▸ **Exercise goal**
Give back exactly the lines of the entries below from the line with "The image size is (1920, 1300)." to the line with "At what coordinates", inclusive, and only those.

▸ **Record extracts**
---
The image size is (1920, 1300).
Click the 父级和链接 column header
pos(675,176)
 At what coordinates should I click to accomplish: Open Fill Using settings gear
---
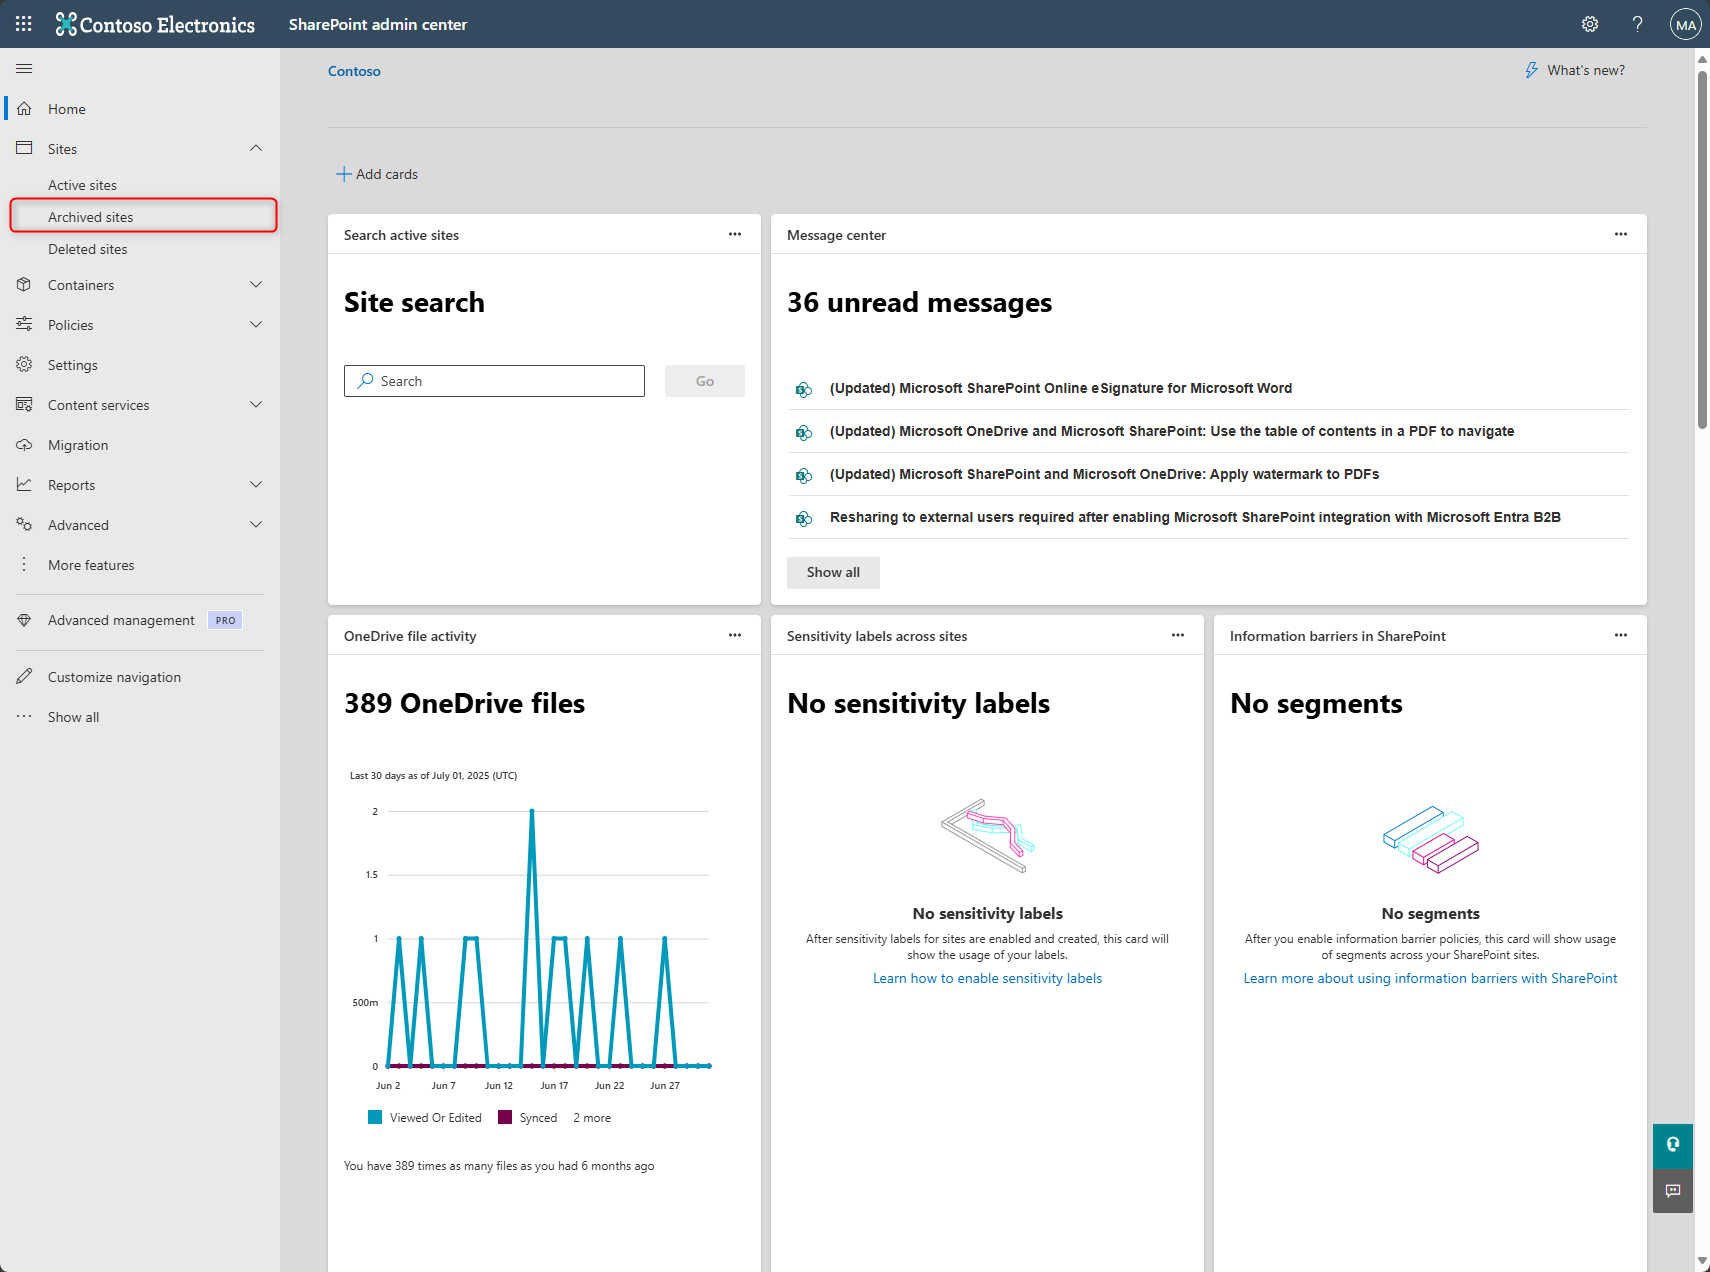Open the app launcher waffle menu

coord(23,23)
---
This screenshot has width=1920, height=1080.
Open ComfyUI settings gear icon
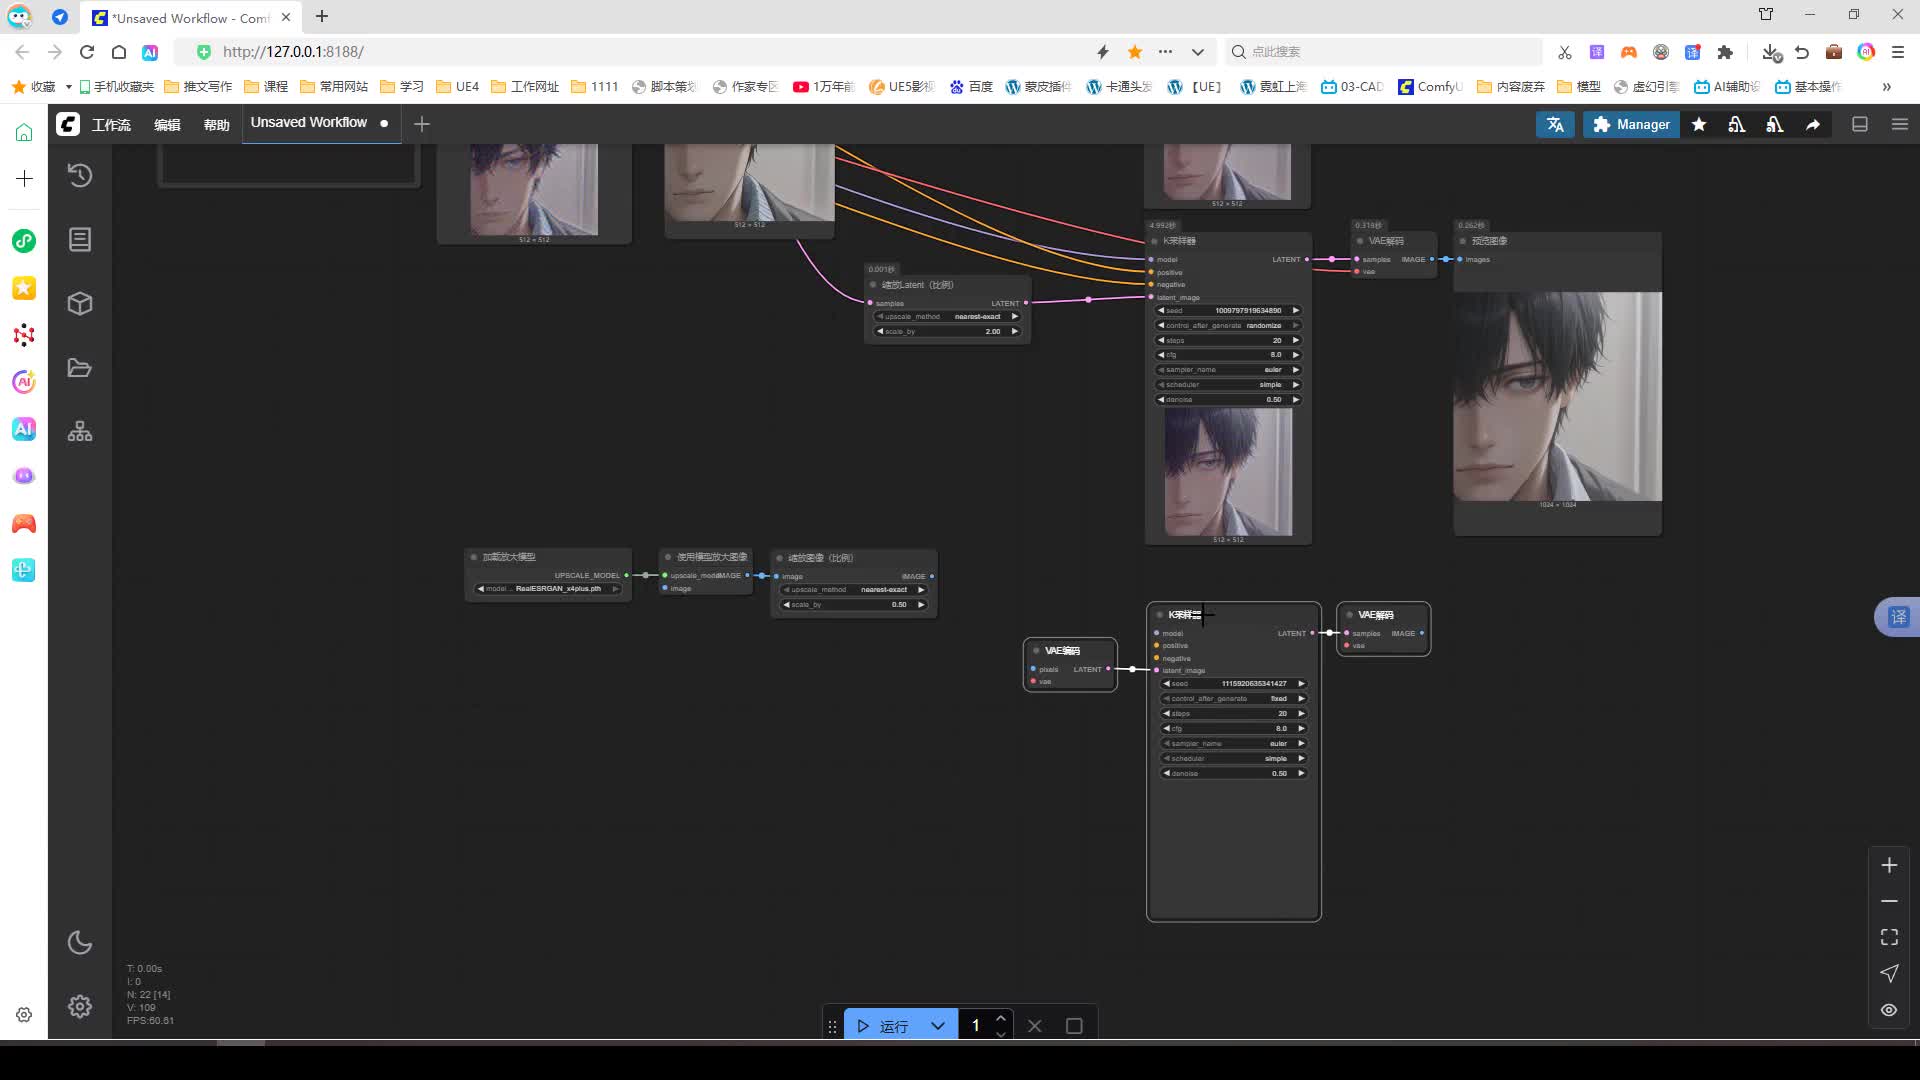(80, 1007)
---
▸ **Written answer**
The image size is (1920, 1300).
Click the 父级和链接 column header
pos(675,176)
 At what coordinates should I click to accomplish: Open Fill Using settings gear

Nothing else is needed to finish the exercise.